Jessie clicked the “About Me” link and found that the site’s administrator was a fellow Miskatonic U student named Andrew Young. There was a photo of a skinny boy with a long neck, huge smile, wild blonde hair, and a nose so prominent it could have been called a beak. Despite the macabre subject matter of his website, the boy looked quite personable, and after some debate, Jessie sent him an email asking if they could talk.

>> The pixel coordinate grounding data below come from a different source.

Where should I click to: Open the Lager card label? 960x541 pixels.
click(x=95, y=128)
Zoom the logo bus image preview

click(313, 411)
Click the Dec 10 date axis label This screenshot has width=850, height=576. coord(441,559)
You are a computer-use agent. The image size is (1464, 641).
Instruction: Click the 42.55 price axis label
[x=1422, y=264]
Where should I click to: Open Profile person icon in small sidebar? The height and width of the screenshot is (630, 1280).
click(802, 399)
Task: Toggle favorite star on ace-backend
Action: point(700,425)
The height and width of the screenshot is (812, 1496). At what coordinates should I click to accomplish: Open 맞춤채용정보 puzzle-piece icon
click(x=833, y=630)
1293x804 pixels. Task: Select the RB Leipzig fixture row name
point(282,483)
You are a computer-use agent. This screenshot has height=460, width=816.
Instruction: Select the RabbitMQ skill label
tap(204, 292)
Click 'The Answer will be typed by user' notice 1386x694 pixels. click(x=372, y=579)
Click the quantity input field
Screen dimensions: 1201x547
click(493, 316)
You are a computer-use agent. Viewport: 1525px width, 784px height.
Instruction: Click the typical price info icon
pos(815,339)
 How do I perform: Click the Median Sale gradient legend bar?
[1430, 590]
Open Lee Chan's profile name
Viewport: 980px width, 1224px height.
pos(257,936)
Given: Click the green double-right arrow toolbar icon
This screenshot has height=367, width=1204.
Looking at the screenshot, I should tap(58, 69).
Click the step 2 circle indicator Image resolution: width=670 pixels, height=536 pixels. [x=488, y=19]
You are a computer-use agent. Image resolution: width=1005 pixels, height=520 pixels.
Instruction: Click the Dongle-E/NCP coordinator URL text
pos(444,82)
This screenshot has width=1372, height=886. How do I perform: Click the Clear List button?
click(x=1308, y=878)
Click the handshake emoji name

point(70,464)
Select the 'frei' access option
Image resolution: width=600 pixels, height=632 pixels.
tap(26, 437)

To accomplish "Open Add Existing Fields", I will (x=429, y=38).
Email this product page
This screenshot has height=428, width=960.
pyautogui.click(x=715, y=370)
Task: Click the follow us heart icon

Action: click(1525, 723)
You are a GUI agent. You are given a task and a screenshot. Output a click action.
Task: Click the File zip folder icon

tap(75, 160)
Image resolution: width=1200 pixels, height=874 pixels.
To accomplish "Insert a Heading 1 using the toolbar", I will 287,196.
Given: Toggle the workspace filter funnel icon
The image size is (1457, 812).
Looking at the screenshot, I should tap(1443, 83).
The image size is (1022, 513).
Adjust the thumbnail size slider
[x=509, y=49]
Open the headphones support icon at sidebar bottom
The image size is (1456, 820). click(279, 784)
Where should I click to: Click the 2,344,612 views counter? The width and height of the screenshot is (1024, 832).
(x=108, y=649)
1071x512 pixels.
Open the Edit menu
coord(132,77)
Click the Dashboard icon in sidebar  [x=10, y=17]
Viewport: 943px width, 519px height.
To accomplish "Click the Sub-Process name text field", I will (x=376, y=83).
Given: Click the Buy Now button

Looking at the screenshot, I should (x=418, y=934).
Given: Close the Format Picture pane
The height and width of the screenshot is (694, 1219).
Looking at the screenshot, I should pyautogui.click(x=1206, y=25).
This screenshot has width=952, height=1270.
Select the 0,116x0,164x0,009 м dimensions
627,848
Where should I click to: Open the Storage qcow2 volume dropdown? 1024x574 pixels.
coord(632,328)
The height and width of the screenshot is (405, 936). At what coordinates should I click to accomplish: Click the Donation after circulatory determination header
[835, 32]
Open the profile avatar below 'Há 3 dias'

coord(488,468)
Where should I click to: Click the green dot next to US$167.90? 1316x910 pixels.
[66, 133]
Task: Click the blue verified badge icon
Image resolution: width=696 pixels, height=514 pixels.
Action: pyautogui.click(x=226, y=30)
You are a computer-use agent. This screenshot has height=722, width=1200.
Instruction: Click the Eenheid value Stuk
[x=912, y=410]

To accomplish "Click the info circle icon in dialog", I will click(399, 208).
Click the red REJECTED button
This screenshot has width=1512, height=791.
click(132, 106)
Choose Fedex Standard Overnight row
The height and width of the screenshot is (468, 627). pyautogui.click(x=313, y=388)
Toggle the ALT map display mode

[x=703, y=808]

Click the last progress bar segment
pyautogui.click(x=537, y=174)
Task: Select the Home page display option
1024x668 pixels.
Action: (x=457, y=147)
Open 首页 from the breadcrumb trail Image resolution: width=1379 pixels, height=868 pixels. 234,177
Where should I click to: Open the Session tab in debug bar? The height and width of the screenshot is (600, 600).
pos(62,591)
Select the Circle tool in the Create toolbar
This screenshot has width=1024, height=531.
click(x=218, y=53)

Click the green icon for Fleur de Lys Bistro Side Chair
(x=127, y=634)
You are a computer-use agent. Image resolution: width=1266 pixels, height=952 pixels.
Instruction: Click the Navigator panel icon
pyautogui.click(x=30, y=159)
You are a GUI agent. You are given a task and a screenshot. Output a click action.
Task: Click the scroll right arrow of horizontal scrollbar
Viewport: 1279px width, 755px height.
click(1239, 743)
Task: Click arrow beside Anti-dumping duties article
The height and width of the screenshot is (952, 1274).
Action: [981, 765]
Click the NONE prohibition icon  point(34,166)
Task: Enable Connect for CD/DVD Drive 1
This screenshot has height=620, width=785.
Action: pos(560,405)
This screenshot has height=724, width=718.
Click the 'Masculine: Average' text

Andrew, it turned out, had remained on campus with friends for the winter break, and as it was only a half hour journey by car back to Arkham, Jessie agreed to meet him at the university. Her parents lent her a car for the trip, and Jessie rendezvoused with Andrew at a café on campus. The young man sat across a two-person table from Jessie, eager to hear her account. His eyes lit up when she told him why she had been on the island. “That’s crazy,” he interjected. “I heard some people talking about you. They saw you playing.” Jessie felt suddenly embarrassed, being recognized for something that was admittedly odd. She relayed the rest of the events to him. Andrew’s arms were folded on the table and he leaned in as she spoke, hanging on every word. When she concluded, he sat back in his chair. “Wow.”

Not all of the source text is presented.